* _ASSIGNMENT_: All of the data below is to be copied exactly.

* _DATA TO PROCESS_:
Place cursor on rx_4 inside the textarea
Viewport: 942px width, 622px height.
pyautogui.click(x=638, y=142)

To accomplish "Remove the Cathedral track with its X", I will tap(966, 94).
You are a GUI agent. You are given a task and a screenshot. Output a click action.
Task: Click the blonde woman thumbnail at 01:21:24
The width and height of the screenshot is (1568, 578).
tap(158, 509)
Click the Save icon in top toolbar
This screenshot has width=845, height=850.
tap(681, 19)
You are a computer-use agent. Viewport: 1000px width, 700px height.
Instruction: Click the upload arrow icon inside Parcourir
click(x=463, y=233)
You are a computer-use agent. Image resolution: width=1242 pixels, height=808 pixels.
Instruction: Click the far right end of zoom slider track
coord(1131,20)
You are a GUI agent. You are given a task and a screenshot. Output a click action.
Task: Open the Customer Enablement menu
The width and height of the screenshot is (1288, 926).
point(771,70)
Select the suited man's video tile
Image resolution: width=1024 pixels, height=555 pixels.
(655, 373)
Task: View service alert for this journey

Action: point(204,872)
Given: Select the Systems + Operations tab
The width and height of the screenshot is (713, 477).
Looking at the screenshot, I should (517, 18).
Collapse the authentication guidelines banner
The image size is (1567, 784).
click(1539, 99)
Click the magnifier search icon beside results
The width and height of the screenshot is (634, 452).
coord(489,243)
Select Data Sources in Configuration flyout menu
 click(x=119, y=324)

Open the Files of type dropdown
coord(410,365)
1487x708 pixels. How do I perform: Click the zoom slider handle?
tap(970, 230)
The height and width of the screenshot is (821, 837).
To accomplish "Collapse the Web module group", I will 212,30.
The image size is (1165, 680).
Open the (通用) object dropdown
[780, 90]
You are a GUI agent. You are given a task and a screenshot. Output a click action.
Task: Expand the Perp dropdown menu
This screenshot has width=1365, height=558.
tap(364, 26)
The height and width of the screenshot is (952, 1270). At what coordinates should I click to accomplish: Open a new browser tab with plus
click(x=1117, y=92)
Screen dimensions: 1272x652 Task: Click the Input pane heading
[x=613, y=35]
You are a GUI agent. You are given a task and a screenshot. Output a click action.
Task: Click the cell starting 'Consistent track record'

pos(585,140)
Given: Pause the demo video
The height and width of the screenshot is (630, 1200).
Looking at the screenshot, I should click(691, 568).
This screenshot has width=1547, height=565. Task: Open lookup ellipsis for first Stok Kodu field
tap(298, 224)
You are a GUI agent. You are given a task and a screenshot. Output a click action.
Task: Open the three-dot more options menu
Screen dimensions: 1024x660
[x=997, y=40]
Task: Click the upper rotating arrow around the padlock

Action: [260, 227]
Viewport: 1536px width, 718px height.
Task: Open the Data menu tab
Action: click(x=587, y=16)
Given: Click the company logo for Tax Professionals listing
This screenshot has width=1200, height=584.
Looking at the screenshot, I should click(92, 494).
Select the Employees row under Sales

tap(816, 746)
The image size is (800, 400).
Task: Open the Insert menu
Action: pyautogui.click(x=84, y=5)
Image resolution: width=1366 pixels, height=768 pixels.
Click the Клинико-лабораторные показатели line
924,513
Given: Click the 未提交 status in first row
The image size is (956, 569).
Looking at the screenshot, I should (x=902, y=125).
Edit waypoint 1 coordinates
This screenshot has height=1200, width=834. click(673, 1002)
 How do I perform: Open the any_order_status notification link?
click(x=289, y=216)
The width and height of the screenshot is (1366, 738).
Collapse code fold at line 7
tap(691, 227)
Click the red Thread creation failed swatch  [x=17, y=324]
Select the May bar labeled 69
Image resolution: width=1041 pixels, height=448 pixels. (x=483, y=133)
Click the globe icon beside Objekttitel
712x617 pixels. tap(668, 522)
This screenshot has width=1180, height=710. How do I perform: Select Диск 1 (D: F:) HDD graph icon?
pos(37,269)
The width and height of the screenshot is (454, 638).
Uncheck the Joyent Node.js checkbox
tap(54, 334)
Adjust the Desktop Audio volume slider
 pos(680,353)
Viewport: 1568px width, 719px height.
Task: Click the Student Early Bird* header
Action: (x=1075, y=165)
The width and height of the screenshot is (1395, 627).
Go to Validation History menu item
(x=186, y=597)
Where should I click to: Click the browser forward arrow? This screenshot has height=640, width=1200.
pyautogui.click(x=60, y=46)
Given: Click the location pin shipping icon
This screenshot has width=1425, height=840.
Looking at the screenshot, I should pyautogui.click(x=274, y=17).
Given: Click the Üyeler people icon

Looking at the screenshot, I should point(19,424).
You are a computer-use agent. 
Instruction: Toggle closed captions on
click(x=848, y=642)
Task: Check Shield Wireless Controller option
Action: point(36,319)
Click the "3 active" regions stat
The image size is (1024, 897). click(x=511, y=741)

* _TASK ANSWER_:
Place cursor on rx_4 inside the textarea
Viewport: 942px width, 622px height.
pyautogui.click(x=638, y=142)

To accomplish "Remove the Cathedral track with its X", I will tap(966, 94).
You are a GUI agent. You are given a task and a screenshot. Output a click action.
Task: Click the blonde woman thumbnail at 01:21:24
The width and height of the screenshot is (1568, 578).
tap(158, 509)
Click the Save icon in top toolbar
This screenshot has width=845, height=850.
tap(681, 19)
You are a computer-use agent. Viewport: 1000px width, 700px height.
Instruction: Click the upload arrow icon inside Parcourir
click(x=463, y=233)
You are a computer-use agent. Image resolution: width=1242 pixels, height=808 pixels.
Instruction: Click the far right end of zoom slider track
coord(1131,20)
You are a GUI agent. You are given a task and a screenshot. Output a click action.
Task: Open the Customer Enablement menu
The width and height of the screenshot is (1288, 926).
point(771,70)
Select the suited man's video tile
Image resolution: width=1024 pixels, height=555 pixels.
(655, 373)
Task: View service alert for this journey

Action: point(204,872)
Given: Select the Systems + Operations tab
The width and height of the screenshot is (713, 477).
Looking at the screenshot, I should (517, 18).
Collapse the authentication guidelines banner
The image size is (1567, 784).
click(1539, 99)
Click the magnifier search icon beside results
The width and height of the screenshot is (634, 452).
coord(489,243)
Select Data Sources in Configuration flyout menu
 click(x=119, y=324)

Open the Files of type dropdown
coord(410,365)
1487x708 pixels. How do I perform: Click the zoom slider handle?
tap(970, 230)
The height and width of the screenshot is (821, 837).
To accomplish "Collapse the Web module group", I will 212,30.
The image size is (1165, 680).
Open the (通用) object dropdown
[780, 90]
You are a GUI agent. You are given a task and a screenshot. Output a click action.
Task: Expand the Perp dropdown menu
This screenshot has width=1365, height=558.
tap(364, 26)
The height and width of the screenshot is (952, 1270). At what coordinates should I click to accomplish: Open a new browser tab with plus
click(x=1117, y=92)
Screen dimensions: 1272x652 Task: Click the Input pane heading
[x=613, y=35]
You are a GUI agent. You are given a task and a screenshot. Output a click action.
Task: Click the cell starting 'Consistent track record'

pos(585,140)
Given: Pause the demo video
The height and width of the screenshot is (630, 1200).
Looking at the screenshot, I should click(691, 568).
This screenshot has width=1547, height=565. Task: Open lookup ellipsis for first Stok Kodu field
tap(298, 224)
You are a GUI agent. You are given a task and a screenshot. Output a click action.
Task: Open the three-dot more options menu
Screen dimensions: 1024x660
[x=997, y=40]
Task: Click the upper rotating arrow around the padlock

Action: [260, 227]
Viewport: 1536px width, 718px height.
Task: Open the Data menu tab
Action: click(x=587, y=16)
Given: Click the company logo for Tax Professionals listing
This screenshot has width=1200, height=584.
Looking at the screenshot, I should click(92, 494).
Select the Employees row under Sales

tap(816, 746)
The image size is (800, 400).
Task: Open the Insert menu
Action: pyautogui.click(x=84, y=5)
Image resolution: width=1366 pixels, height=768 pixels.
Click the Клинико-лабораторные показатели line
924,513
Given: Click the 未提交 status in first row
The image size is (956, 569).
Looking at the screenshot, I should (x=902, y=125).
Edit waypoint 1 coordinates
This screenshot has height=1200, width=834. click(673, 1002)
 How do I perform: Open the any_order_status notification link?
click(x=289, y=216)
The width and height of the screenshot is (1366, 738).
Collapse code fold at line 7
tap(691, 227)
Click the red Thread creation failed swatch  [x=17, y=324]
Select the May bar labeled 69
Image resolution: width=1041 pixels, height=448 pixels. (x=483, y=133)
Click the globe icon beside Objekttitel
712x617 pixels. tap(668, 522)
This screenshot has width=1180, height=710. How do I perform: Select Диск 1 (D: F:) HDD graph icon?
pos(37,269)
The width and height of the screenshot is (454, 638).
Uncheck the Joyent Node.js checkbox
tap(54, 334)
Adjust the Desktop Audio volume slider
 pos(680,353)
Viewport: 1568px width, 719px height.
Task: Click the Student Early Bird* header
Action: (x=1075, y=165)
The width and height of the screenshot is (1395, 627).
Go to Validation History menu item
(x=186, y=597)
Where should I click to: Click the browser forward arrow? This screenshot has height=640, width=1200.
pyautogui.click(x=60, y=46)
Given: Click the location pin shipping icon
This screenshot has width=1425, height=840.
Looking at the screenshot, I should pyautogui.click(x=274, y=17).
Given: Click the Üyeler people icon

Looking at the screenshot, I should point(19,424).
You are a computer-use agent. 
Instruction: Toggle closed captions on
click(x=848, y=642)
Task: Check Shield Wireless Controller option
Action: point(36,319)
Click the "3 active" regions stat
The image size is (1024, 897). click(x=511, y=741)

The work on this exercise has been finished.